Einen Kontrast bildete Benjamin Brittens Streichquartett Nr. 3 op. 94 und machte zugleich die Breite des Repertoires deutlich. Facettenreiche Duos wechselten mit verschmelzenden Klängen. Eindrucksvoll war der Spannungsaufbau im Satz „Very calm“ mit betörendem Violinen-Flageolett und wechselnden Begleitinstrumenten. Welch ein Gegensatz dazu war die stürmische Burlesque. Im Schlusssatz, einem Rezitativ und einer Passacaglia mit dem Titel „La Serenissima“, wanderte ein kurzes markantes Thema auf faszinierende Weise immer wieder durch das Ensemble. Bluesähnlich endete das spannende Werk. Nach der Pause widmete sich die Formation, der äußerst klangschöne, historische Streichinstrumente zur Verfügung gestellt wurden, mit Hingabe dem Hauptwerk des Abends, dem Streichquartett op. 131 von Beethoven und brachte ihre Exzellenz zum Ausdruck.
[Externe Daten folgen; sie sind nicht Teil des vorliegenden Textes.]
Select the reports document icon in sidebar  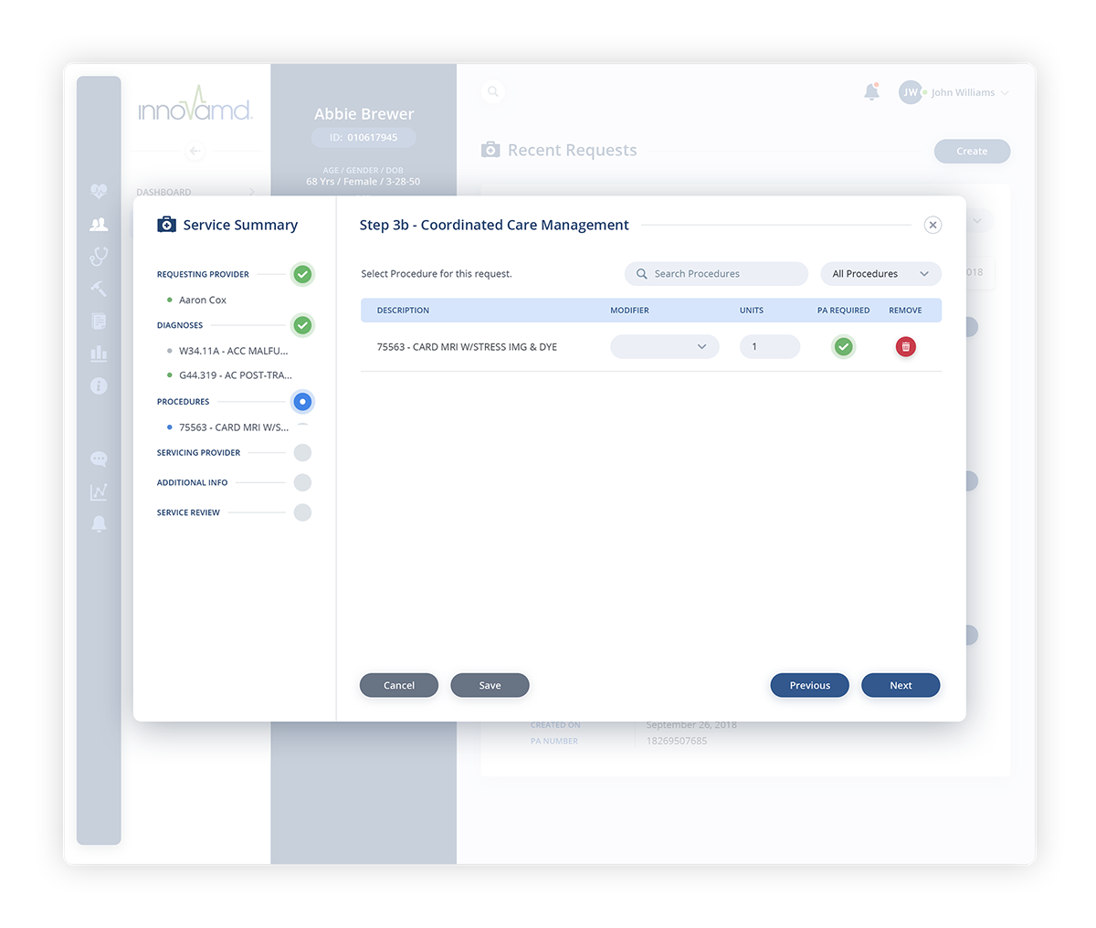click(99, 321)
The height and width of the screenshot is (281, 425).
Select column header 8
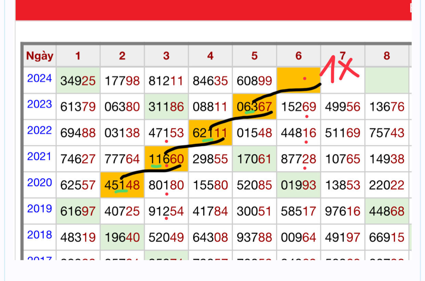coord(387,56)
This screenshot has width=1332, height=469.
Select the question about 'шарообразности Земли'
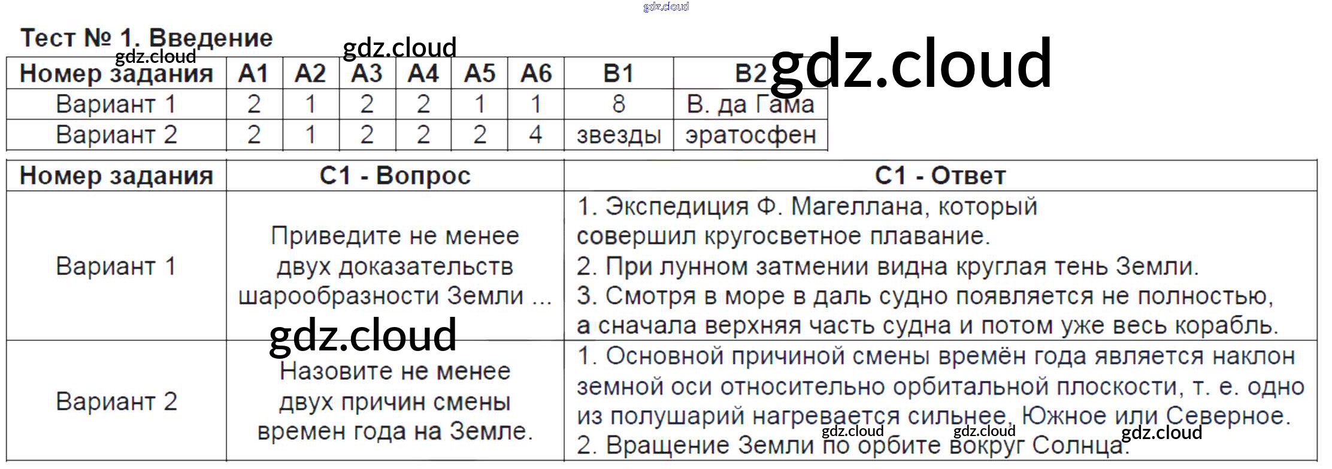point(395,266)
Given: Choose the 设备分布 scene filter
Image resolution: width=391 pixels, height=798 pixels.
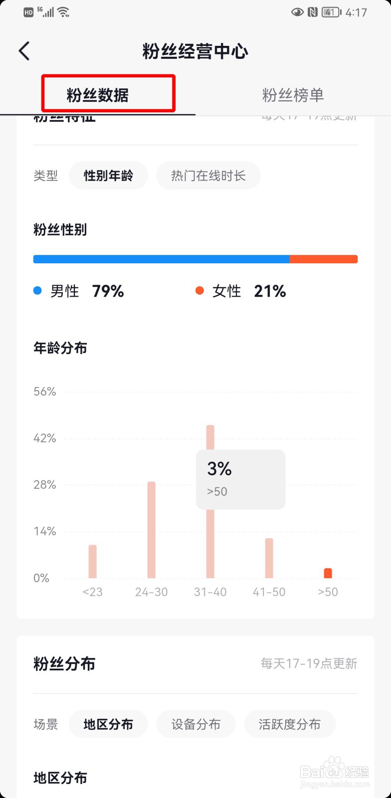Looking at the screenshot, I should click(x=196, y=724).
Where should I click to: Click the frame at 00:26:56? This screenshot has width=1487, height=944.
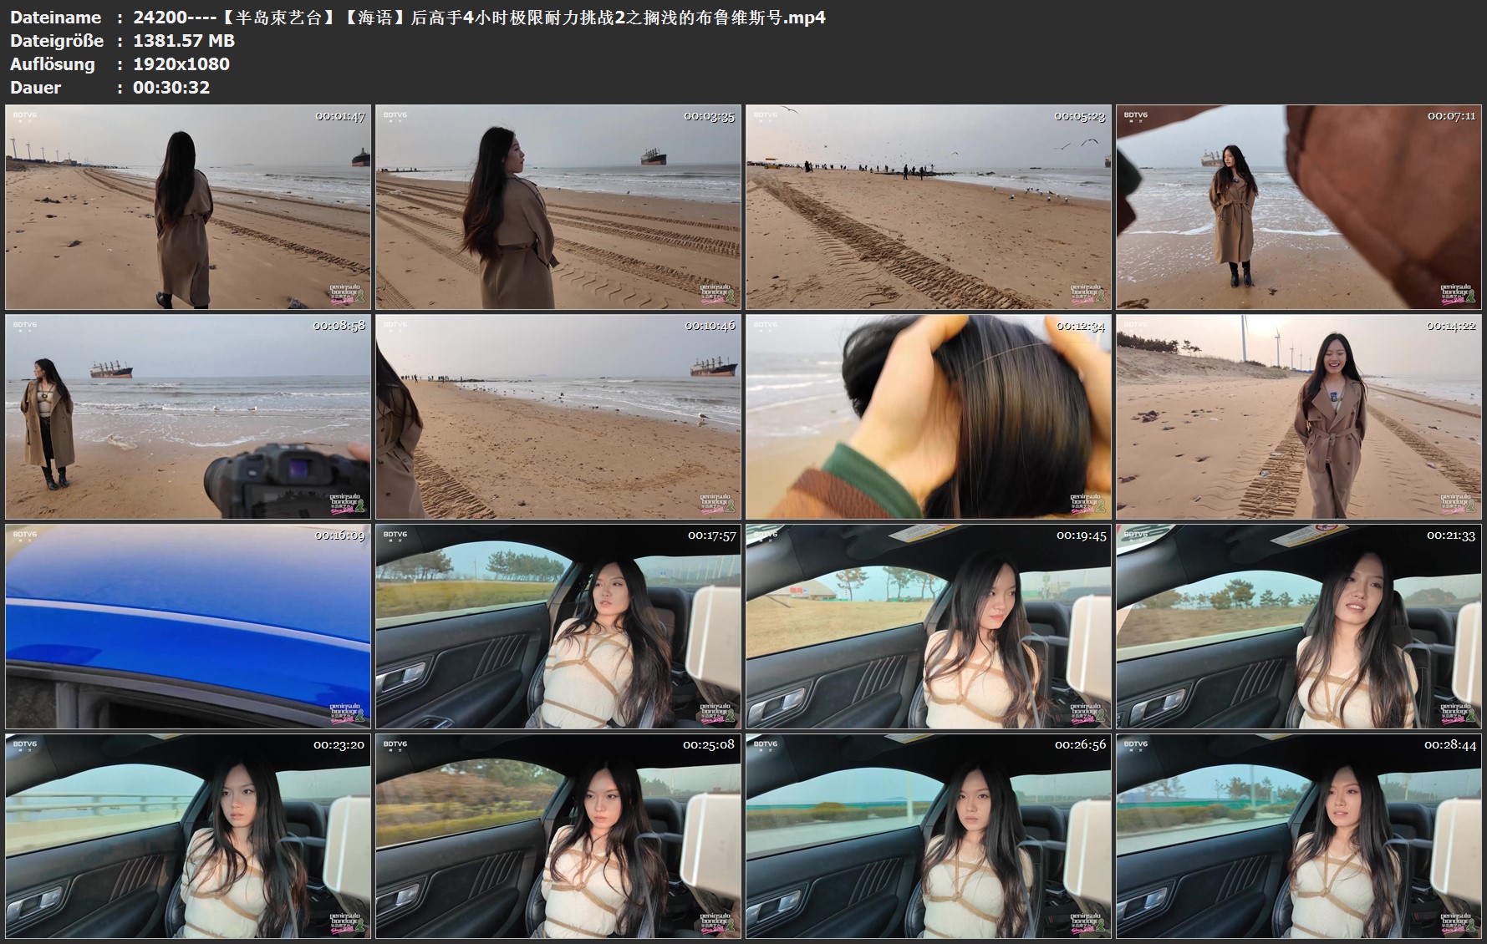click(929, 836)
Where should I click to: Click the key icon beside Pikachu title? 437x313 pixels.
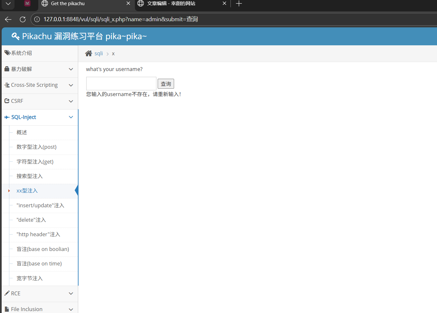[15, 36]
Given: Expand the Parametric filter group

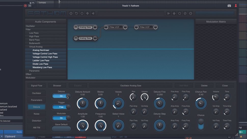Looking at the screenshot, I should coord(34,71).
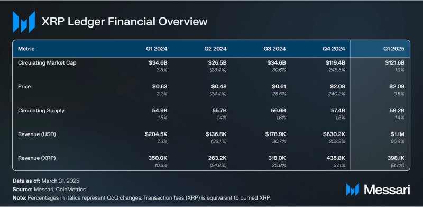
Task: Click the Data as of March 31, 2025 line
Action: click(46, 181)
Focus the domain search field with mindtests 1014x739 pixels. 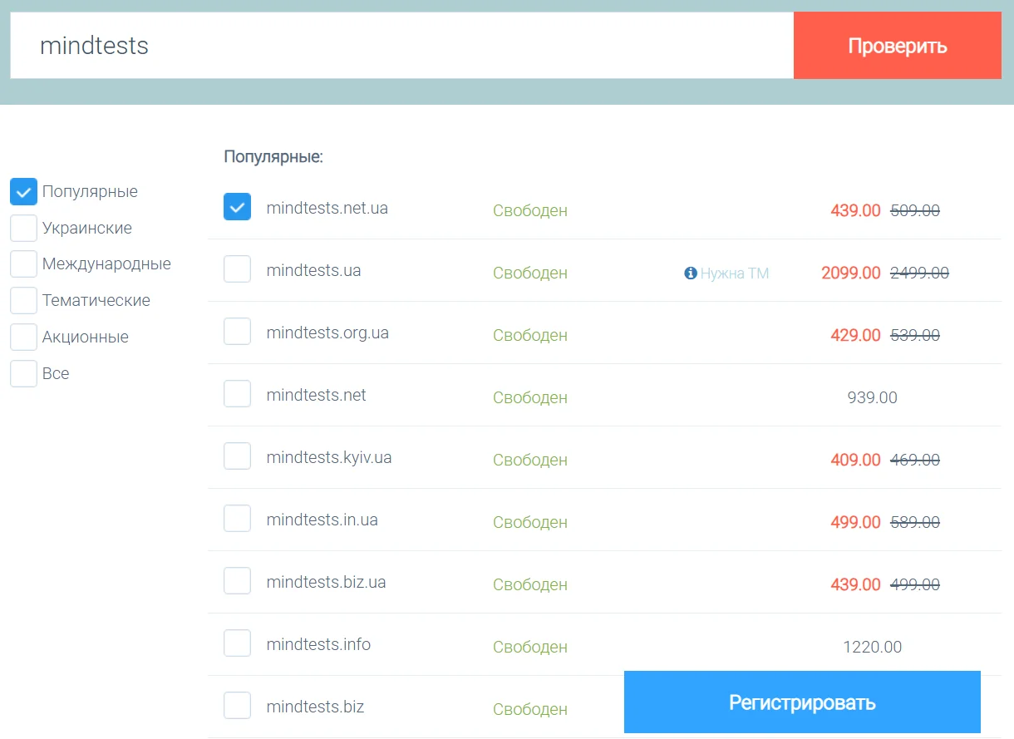399,46
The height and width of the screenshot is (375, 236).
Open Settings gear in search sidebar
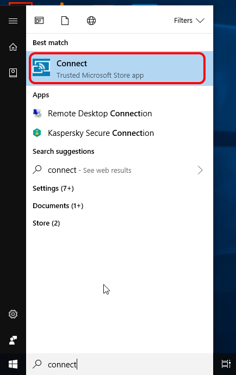click(13, 314)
Beachtliche sieben Sätze weist das Werk auf, wobei der zweite, dritte und sechste eher als Übergangssätze zu sehen sind. Expressiv war das einleitende, schwermütige Adagio mit seiner Fuge inszeniert, mit betörend schönen Duos etwa von Cello und Bratsche sowie mit einer vielfältigen Melodik und Harmonik.
„Wiederkommen!“,
ruft ein Zuhörer
Dem gesanglichen Variationensatz „Andante“ schloss sich das scherzoartige „Presto“ mit seinem kinderliedähnlichen Thema an, bevor die Viola im überleitenden Adagio eindrucksvoll die Melancholie der Fuge wieder aufleben ließ. Der Schlusssatz ist der einzige klassische Sonatensatz dieses Beethoven-Quartetts.
Die Laufbahn des Auryn Quartetts ist damit vollbracht. Die Begeisterung des Publikums im Saal kam deutlich zum Ausdruck: „Wiederkommen!“, rief ein Zuhörer. Die Musiker bedankten sich für den Applaus mit dem Finale aus Haydns „Reiter-Quartett“.